Une des anomalies du cinéma indépendant américain est d’avoir fait de la marginalité un stéréotype. C’est un défaut que le réalisateur Azazel Jacobs, qui n’en est pas à son premier film mais est encore inconnu chez nous, renverse astucieusement en faisant le portrait d’un inadapté : Terri, un ado qui ne porte que des pyjamas et se crée un petit groupe d’amis, tous comme lui plus ou moins marginaux. Un film sélectionné notamment aux festivals de Sundance, SXSW et Locarno.
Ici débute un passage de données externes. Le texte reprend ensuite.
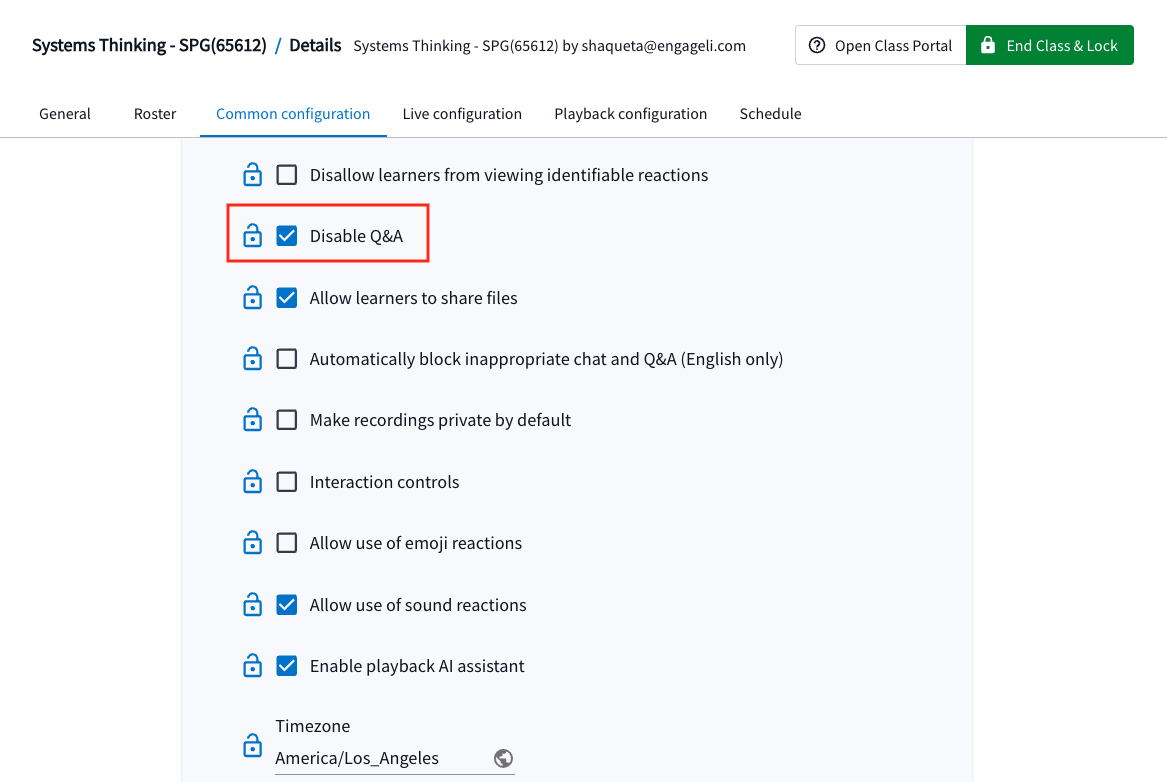Open the Roster tab
1167x782 pixels.
point(155,114)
Terri est un de ces films qui créent un microcosme autour de trois ou quatre personnages et regardent, avec tendresse, la vie qui passe. En l’occurrence, ce microcosme se construit autour de Terri, un lycéen décalé qui vit seul avec un oncle malade et encaisse à longueur de journées les vannes des autres élèves sur son poids. Pour des questions de confort, l’ado décide d’abandonner les tenues traditionnelles et d’étrenner au lycée sa grande collection de pyjamas – un détail, un motif amusant traité par le scénario avec originalité. Cette bizarrerie en effet s’impose dans le film sans jamais être vraiment développée, amplifiée, abordée comme telle. Relevée une ou deux fois – au détour d’un dialogue, du regard d’un personnage – elle devient ensuite anodine.
Dans ce détail et dans la façon dont il est banalisé par l’intrigue et ses protagonistes se trouve l’originalité et la qualité du film d’Azazel Jacobs. Le renversement qu’il accomplit tient essentiellement à la représentation qu’il propose de l’anticonformisme : objet changeant, en constante mutation, qui s’incarne ici dans le corps disproportionné d’un ado réservé et malin. Le réalisateur et son scénariste réussissent à faire en sorte que les singularités des personnages, contrairement à l’image qu’en donne habituellement le cinéma, ne soient jamais convenues. L’audace, en fait, est de représenter leur inadéquation au monde par l’intermédiaire de leur regard, comme si cet univers auquel ils sont étrangers n’avait au fond pas d’importance, était pour eux secondaire. Comptent alors le rapprochement amical entre Terri et le conseiller du lycée, leur répugnance à être considérés comme des freaks, le renversement répété qu’ils imposent à la moindre situation. Chaque fois qu’on attend un cliché, l’intrigue s’échappe car le récit est donné depuis la bulle, l’espace très restreint de leur amitié naissante.
Terri a, en dehors de cette singularité, toutes les formes de la comédie dramatique indépendante à l’américaine, à commencer par la petite musique qui le parcourt de bout en bout. Là où il s’en distingue heureusement, c’est donc dans sa maîtrise du portrait, dans la représentation des multiples particularités des caractères de ses personnages – qui évitent, dans l’intrigue comme à l’écran, la catégorisation qu’on attend. Avancés comme dans une galerie de portraits traditionnels (l’ado marginalisé, le conseiller sympa, la blonde populaire qui fait rêver tous les gamins avant de subir un revers de fortune, etc.), les personnages bottent en touche et proposent quelque chose de différent : un sympathique compagnonnage, une balade dans l’univers convenu du lycée où leurs amusantes figures semblent inappropriées. Ce qu’ils sont est toutefois quelque chose de très simple : des copains qui ont tous un bon fond.
Le charme du film (c’est sa principale qualité) vient de ce qu’il injecte dans la norme les étincelles d’étrangeté de ses personnages, qui ne deviennent jamais étranges pour autant. La douceur du regard du réalisateur, qui embrasse surtout la vision de Terri et de Mr Fitzegerald, est électrisée par un savoureux second degré : celui de l’irrévérence qui ne se donne jamais pour telle, sinon pour un bon sens habituellement perdu de vue par ce type de petits films. Vivifié par son intérêt permanent pour le trouble, Terri est une jolie comédie dramatique dans laquelle l’accord avec le monde, au lieu d’être le terme de la fiction, est remis à plus tard. Il s’agit moins d’une comédie coming-of-age que d’une intrigue centrée à plein sur l’adolescence et ses égarements. L’amitié touchante du protagoniste avec un homme plus âgé, son émouvante réaction à l’offre d’une jeune fille en mal d’attention sont les points culminants d’une fable drôle et sensible.